### Условие задания
Пожалуйста, перепиши дословно часть отрывка о Чезаре: всё начиная со слов «В это время» и вниз до слов «на молодого скульптора.» включительно.

Герцог Валентино выехал на арену, вооруженный только легким копьем, и поразил им одного за другим пять диких быков, ни разу не покачнувшись в седле и не потеряв стремян. Этого было вполне достаточно, чтобы вызвать рукоплескания публики и заслужить почетный лавровый венок. Но кульминация зрелища еще не наступила. Когда на арену, взрывая песок, выскочил шестой бык, Чезаре соскочил с коня, быстро подбежал к огромному животному и молниеносным ударом меча отрубил ему голову.
Помимо военных дел и рыцарских забав, Чезаре по-прежнему отдавал должное изящным искусствам, щедрым и ревностным ценителем которых он оставался всю свою короткую жизнь. Дом его был открыт для любых талантов — Чезаре с равным дружелюбием принимал и поддерживал стихотворцев, ваятелей и художников. Он раздавал им множество заказов и платил за работу такие суммы, что не раз получал от его святейшества выговор за «бездумное мотовство».
В это время при дворе герцога находились Джустоло, Сперуло и Серафино Чимино д'Агуила — поэт, впоследствии прославившийся под именем Агуилано. Тогда же, летом 1500 года, Пьер ди Лоренцо написал портрет Чезаре. (Несколькими десятилетиями позже Вазари видел это полотно во Флоренции; впоследствии, по-видимому, портрет был украден или уничтожен.) Через год мы увидим в свите герцога Леонардо да Винчи и Пинтуриккьо, а пока что среди его гостей бывали Браманте — главный архитектор Рима и Микеланджело Буонарроти; чудесную «Пьета», изваянную им для кардинала Сен-Дени, уже называли лучшей скульптурой Италии. Любопытно, что первый успех пришел к Микеланджело в результате ловкой и небескорыстной мистификации, обратившей внимание римских вельмож на молодого скульптора.

### Исходные данные
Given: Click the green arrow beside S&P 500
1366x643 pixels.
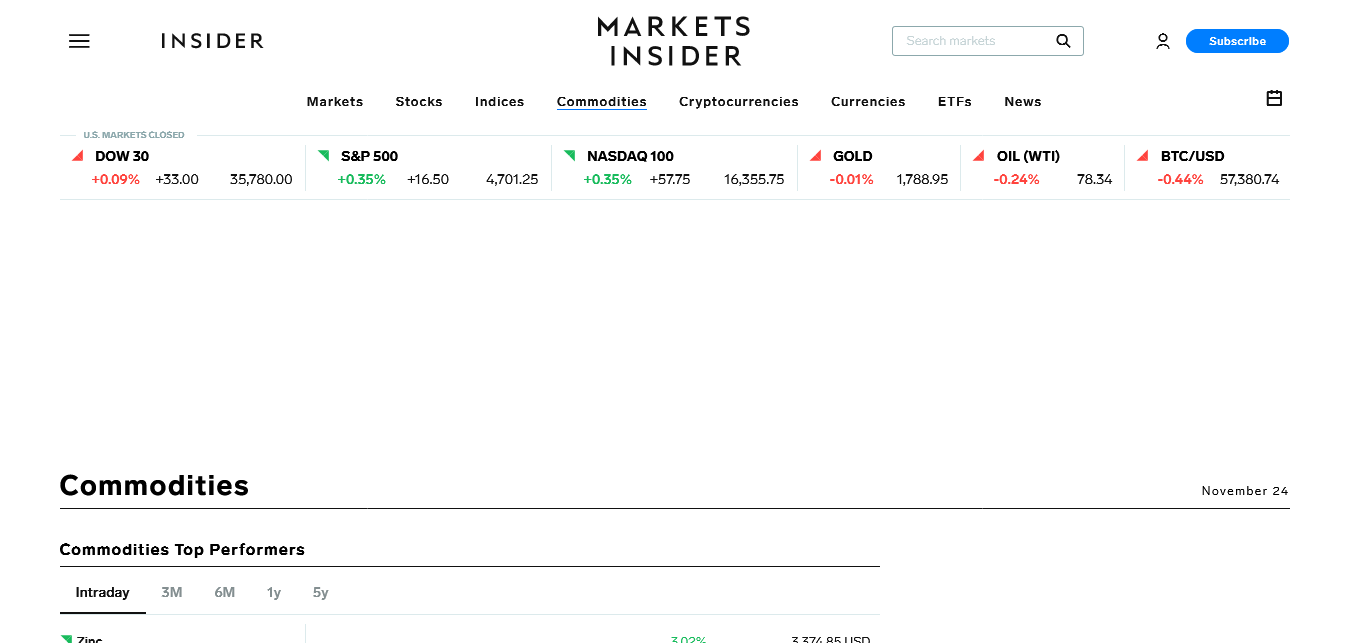Looking at the screenshot, I should point(323,156).
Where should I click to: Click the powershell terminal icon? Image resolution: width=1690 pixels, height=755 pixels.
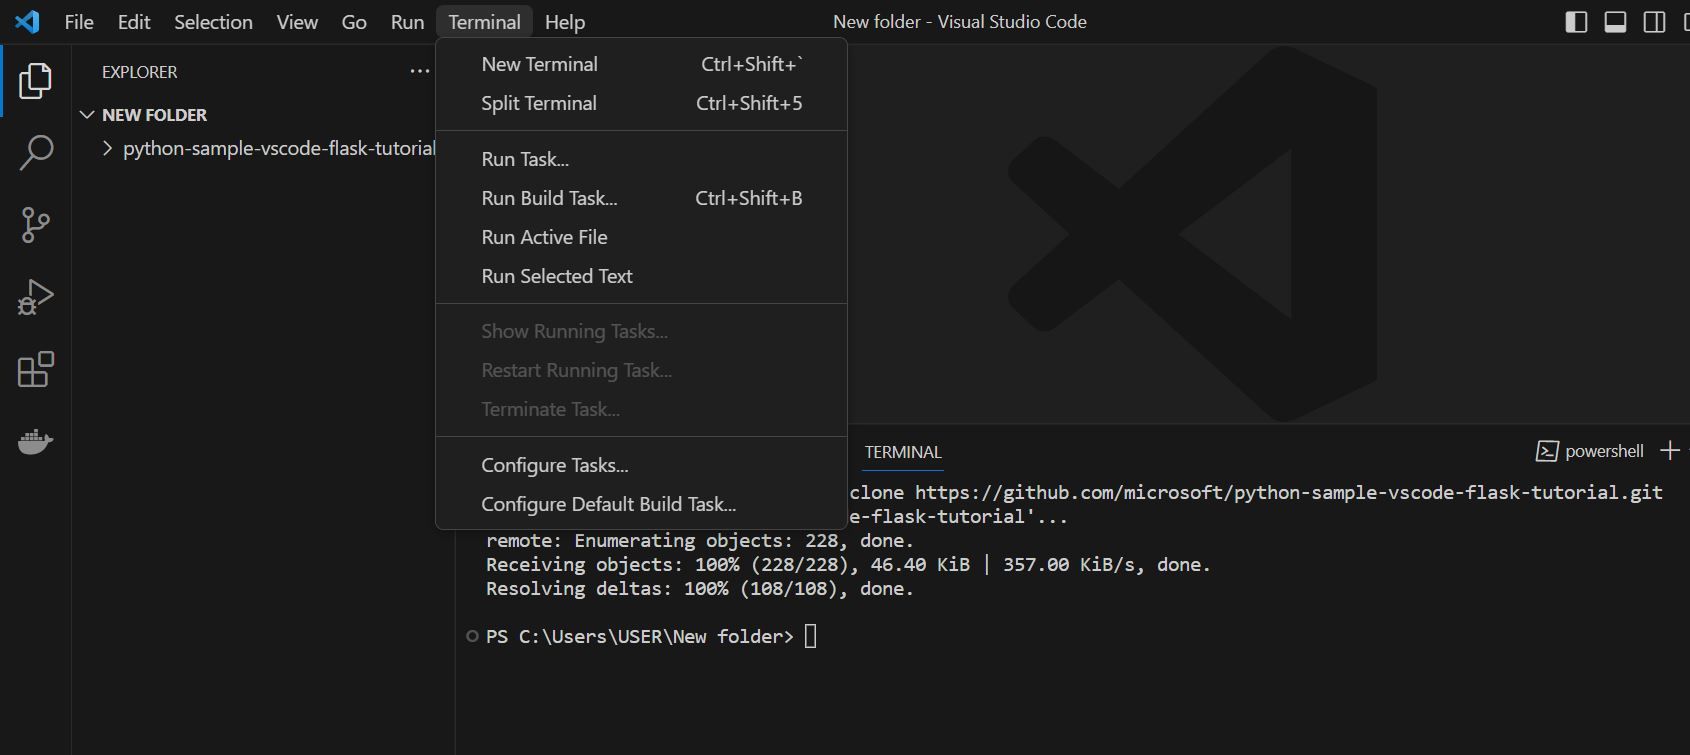coord(1547,451)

### Решение задания
В это время при дворе герцога находились Джустоло, Сперуло и Серафино Чимино д'Агуила — поэт, впоследствии прославившийся под именем Агуилано. Тогда же, летом 1500 года, Пьер ди Лоренцо написал портрет Чезаре. (Несколькими десятилетиями позже Вазари видел это полотно во Флоренции; впоследствии, по-видимому, портрет был украден или уничтожен.) Через год мы увидим в свите герцога Леонардо да Винчи и Пинтуриккьо, а пока что среди его гостей бывали Браманте — главный архитектор Рима и Микеланджело Буонарроти; чудесную «Пьета», изваянную им для кардинала Сен-Дени, уже называли лучшей скульптурой Италии. Любопытно, что первый успех пришел к Микеланджело в результате ловкой и небескорыстной мистификации, обратившей внимание римских вельмож на молодого скульптора.